Warto jednak pamiętać, że rekonstrukcja historyczna nie przedstawi w całości, czym było życie ułańskie, żołnierskie. Za pomocą rekonstrukcji można pokazać tylko małą, aczkolwiek ważną, część, w której akcentuje się przede wszystkim pojęcia patriotyzmu, poświęcenia się dla ojczyzny. Zdarza się, że niektórzy druhowie dochodzą wręcz do fetyszyzacji pułkowych tradycji.

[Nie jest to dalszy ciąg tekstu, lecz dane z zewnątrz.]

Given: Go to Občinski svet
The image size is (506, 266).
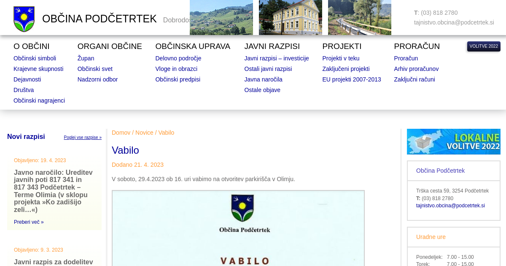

Tak na przykład przytrafia się, że duch kawaleryjski jest sprowadzany do banalnych dyskusji nad liczbą guzików w mundurze, przesadną służbistością wśród osobników niemających nic wspólnego z wojskiem, co więcej, nawet nieumiejących utrzymać się na koniu w taki sposób, aby nie kaleczyć siebie i konia.
Rekonstrukcja jest na pewno bardzo wymagającą formą spotkania z historią. Od pasjonata wymaga dużo czasu i niemało pieniędzy. Warto również pamiętać, iż aby poznać życie wojska w okresie międzywojnia, nie wystarczy mundur czy pokaz kawaleryjski. Nie da się tego zrobić bez lektury wspomnień z tego okresu, a także wizyty w archiwum, która czasem może się okazać bardzo zaskakująca. A jeśli okaże się, że nasi bohaterowie nie zawsze postępowali bez zarzutu? Będzie to okazją do nauki, że do wielkich ideałów dorasta się powoli i nie bez wysiłku.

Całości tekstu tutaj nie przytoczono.